** Opening SOURCE RECORDS block **
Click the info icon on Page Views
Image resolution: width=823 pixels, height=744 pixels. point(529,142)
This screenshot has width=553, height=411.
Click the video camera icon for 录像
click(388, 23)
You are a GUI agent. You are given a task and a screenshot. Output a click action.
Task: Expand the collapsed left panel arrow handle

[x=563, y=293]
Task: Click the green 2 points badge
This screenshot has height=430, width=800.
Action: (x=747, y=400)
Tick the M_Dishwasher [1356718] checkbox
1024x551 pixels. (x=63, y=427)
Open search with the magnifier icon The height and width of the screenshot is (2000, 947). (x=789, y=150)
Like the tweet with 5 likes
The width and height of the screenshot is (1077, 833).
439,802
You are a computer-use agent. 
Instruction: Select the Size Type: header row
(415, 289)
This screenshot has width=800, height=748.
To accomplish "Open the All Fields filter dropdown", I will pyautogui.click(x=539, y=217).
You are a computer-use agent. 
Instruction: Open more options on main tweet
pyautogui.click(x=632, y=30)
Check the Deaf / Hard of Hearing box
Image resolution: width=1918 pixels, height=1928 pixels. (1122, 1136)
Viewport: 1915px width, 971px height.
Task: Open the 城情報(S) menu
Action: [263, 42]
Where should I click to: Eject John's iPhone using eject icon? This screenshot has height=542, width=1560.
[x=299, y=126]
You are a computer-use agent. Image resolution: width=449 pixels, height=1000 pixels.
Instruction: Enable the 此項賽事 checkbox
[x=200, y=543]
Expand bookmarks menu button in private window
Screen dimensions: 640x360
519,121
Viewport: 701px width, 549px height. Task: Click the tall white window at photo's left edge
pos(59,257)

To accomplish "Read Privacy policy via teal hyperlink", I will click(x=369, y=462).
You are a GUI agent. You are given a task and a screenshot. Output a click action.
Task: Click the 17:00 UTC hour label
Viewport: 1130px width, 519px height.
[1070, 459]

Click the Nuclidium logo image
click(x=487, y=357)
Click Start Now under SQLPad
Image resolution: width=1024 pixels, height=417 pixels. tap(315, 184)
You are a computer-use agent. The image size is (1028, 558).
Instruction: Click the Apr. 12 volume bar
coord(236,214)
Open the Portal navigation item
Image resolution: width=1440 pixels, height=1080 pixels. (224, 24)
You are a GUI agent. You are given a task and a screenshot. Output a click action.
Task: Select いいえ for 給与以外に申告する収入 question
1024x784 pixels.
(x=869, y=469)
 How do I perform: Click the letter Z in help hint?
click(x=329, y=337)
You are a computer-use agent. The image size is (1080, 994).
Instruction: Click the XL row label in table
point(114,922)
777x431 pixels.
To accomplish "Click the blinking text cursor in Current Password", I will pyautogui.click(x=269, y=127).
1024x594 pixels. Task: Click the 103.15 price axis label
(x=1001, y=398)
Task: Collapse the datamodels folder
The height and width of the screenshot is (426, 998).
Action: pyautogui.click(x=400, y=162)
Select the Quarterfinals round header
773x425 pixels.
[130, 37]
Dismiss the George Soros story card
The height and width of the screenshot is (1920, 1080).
** Closing SOURCE RECORDS block **
The answer must be the lines from the one containing "Open the Portal navigation item" through the last line of the records, written out exactly; please include nothing more.

### OUTPUT FOR THIS EXERCISE:
Open the Portal navigation item
Image resolution: width=1440 pixels, height=1080 pixels. (224, 24)
You are a GUI agent. You are given a task and a screenshot. Output a click action.
Task: Select いいえ for 給与以外に申告する収入 question
1024x784 pixels.
(x=869, y=469)
 How do I perform: Click the letter Z in help hint?
click(x=329, y=337)
You are a computer-use agent. The image size is (1080, 994).
Instruction: Click the XL row label in table
point(114,922)
777x431 pixels.
To accomplish "Click the blinking text cursor in Current Password", I will pyautogui.click(x=269, y=127).
1024x594 pixels. Task: Click the 103.15 price axis label
(x=1001, y=398)
Task: Collapse the datamodels folder
The height and width of the screenshot is (426, 998).
Action: pyautogui.click(x=400, y=162)
Select the Quarterfinals round header
773x425 pixels.
[130, 37]
Dismiss the George Soros story card
The height and width of the screenshot is (1920, 1080).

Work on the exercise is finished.